EXERCISE TEXT.
++++

RSW sees improvement in unruly passenger incidents, remain high nationally

Reporter: Peter Fleischer
Published: Updated:
FILE: Southwest Florida International Airport. (Credit: WINK News)

Behavior in airports and on airplanes has taken a significant turn for the worse over the last two and a half years.

“It’s like 2020 happened, and everyone lost their brains,” flight attendant Mitra Amirzadeh explains. “There are moments, I think, maybe we’re through the worst of it. And then, something crazy happens, and I’m like, nope! We’re still here, still dealing with it.”

Data from the Federal Aviation Administration shows a rise in unruly plane passengers that began in 2020, spiked in 2021, and persists today.

Lee County Port Authority Chief Shawn Chamberlain’s department presides over Southwest Florida International Airport. He says bad behavior has been felt in the Southwest Florida area.

“Over the past three years, there has been an increase in those types of calls,” Chief Chamberlain admits. “Calls where people are being disorderly and intoxicated.”

“I’ve seen or heard of a flight attendant that got punched in the head on the way out,” Amirzadeh admits. “We had a gate agent that got punched in the head.”

Port Authority data reflects the hike. RSW has seen nearly 40 arrests in its terminals since 2019, and the body camera footage paints a picture of unruly passengers.

The travel experience can be intense. But travelers can find themselves grounded and even behind bars if they pose a risk to themselves or others.

“We want to avoid that; we don’t want to do that,” Chief Chamberlain insists. “But sometimes that’s the route it has to go.”

++++

RECORDS.
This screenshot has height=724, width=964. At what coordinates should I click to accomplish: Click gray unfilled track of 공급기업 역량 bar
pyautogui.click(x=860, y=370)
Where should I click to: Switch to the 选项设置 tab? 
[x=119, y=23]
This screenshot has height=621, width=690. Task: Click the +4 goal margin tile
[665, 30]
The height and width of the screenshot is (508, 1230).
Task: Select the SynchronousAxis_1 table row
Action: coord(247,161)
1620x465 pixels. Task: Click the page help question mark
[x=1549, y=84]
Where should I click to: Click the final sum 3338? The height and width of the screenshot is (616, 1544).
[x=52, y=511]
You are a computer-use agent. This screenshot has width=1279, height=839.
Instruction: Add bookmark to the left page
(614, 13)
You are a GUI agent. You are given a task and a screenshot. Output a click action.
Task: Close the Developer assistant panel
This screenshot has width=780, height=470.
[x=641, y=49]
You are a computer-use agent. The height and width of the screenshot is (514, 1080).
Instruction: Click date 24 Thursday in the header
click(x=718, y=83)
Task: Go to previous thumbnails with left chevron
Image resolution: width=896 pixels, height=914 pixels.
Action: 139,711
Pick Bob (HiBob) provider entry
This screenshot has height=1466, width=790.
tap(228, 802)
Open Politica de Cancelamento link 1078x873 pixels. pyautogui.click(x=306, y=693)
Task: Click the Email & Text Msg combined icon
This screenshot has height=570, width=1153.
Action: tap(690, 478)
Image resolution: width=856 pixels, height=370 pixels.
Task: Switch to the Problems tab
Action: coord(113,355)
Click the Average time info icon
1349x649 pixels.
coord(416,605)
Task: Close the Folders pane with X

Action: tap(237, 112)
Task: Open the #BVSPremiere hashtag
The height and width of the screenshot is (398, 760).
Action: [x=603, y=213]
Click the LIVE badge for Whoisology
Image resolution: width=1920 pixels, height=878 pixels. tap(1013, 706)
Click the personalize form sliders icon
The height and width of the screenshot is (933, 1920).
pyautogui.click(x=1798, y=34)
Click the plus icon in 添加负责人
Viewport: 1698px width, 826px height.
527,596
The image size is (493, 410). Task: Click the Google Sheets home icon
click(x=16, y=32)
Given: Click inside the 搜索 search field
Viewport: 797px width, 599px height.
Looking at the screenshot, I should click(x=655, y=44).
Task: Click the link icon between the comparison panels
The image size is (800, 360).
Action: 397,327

++++

TASK PROMPT. In the article on unruly passengers at RSW, how many arrests has the airport seen in its terminals since 2019?

REPLY. Nearly 40 arrests.